Cannavaro, yang pernah menjadi pemenang Ballon d’Or 2006 dan kapten timnas Italia di Piala Dunia 2006, dianggap sebagai solusi ajaib oleh Federasi Sepakbola Uzbekistan (UFA). Namun kenyataannya, pengalaman istimewa sebagai pemain tidak serta-merta berubah menjadi keberhasilan di bangku pelatih. Sebelum menangani Uzbekistan, ia hanya pernah melatih klub-klub menengah di China, Udinese, Benevento, dan Dinamo Zagreb—tak pernah menangani tim nasional dengan beban seberat ini.
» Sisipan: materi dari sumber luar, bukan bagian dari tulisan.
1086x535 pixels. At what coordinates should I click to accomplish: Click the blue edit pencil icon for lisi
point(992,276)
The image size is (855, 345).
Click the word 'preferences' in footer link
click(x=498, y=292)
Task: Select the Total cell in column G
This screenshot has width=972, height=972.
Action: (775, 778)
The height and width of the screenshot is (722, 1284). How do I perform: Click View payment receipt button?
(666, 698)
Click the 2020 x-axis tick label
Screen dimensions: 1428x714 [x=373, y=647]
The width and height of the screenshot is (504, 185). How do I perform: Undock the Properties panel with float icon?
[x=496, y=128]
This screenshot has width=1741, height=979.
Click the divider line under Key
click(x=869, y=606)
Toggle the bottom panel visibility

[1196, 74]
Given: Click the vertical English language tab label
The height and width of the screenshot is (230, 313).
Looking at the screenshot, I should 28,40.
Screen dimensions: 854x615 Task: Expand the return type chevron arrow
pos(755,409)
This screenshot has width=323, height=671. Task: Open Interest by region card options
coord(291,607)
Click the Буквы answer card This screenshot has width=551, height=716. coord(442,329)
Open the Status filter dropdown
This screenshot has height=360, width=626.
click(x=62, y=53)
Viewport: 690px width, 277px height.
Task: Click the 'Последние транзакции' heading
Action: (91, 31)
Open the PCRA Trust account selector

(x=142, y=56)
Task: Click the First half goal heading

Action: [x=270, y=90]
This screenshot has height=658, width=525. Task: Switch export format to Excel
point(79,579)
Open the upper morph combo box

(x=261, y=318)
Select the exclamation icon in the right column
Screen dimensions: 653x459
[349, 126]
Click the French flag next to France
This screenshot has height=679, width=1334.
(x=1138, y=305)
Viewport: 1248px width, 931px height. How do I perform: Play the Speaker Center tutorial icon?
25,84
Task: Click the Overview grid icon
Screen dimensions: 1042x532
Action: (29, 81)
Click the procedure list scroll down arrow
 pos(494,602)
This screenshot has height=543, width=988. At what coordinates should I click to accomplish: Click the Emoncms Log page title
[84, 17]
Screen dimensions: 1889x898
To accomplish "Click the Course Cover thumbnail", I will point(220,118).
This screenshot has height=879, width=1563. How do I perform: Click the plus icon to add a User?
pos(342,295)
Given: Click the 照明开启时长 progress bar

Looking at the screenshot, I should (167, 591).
Di sisi lain, Timur Kapadze—yang dipecat demi menggantikannya—adalah arsitek di balik kebangkitan sepakbola Uzbekistan dalam beberapa tahun terakhir. Di bawah kepemimpinannya, tim nasional berhasil lolos ke Piala Dunia 2026, meraih medali perak di Asian Games 2023, juara CAFA Nations Cup 2025, dan bahkan lolos ke Olimpiade Paris 2024. Kapadze tidak hanya membangun tim, tapi juga membangun identitas permainan yang solid dan disiplin.
Ketika Uzbekistan kalah 3-1 dari RD Kongo dalam laga penutup grup, Cannavaro terlihat tersenyum di sisi lapangan. Saat ditanya soal ekspresinya itu, ia menjawab: “Anda pikir saya tidak gugup, saya tidak marah? Saya merasa tidak enak karena saya tidak suka kalah.” Namun, senyum itu tak mampu menutupi kegagalan sistemik: keputusan federasi yang memilih reputasi daripada konsistensi, dan mengabaikan arsitek yang justru membawa tim ke panggung dunia.
Kapadze memilih mundur dari tim staf setelah digeser—bukan karena kehilangan kesempatan, tapi karena kehilangan kepercayaan. Kini, semua mata menatap keputusan UFA: apakah mereka memilih bintang masa lalu yang tak mampu menjiwai tim, atau membiarkan sang arsitek yang sebenarnya mengembalikan kejayaan yang sempat terbang?
Piala Dunia 2026 mungkin telah berakhir untuk Uzbekistan, tapi pertanyaan besar tentang keputusan manajemen akan terus bergema—bukan hanya di Tashkent, tapi di seluruh dunia sepakbola yang menghargai kesabaran, bukan hanya nama besar.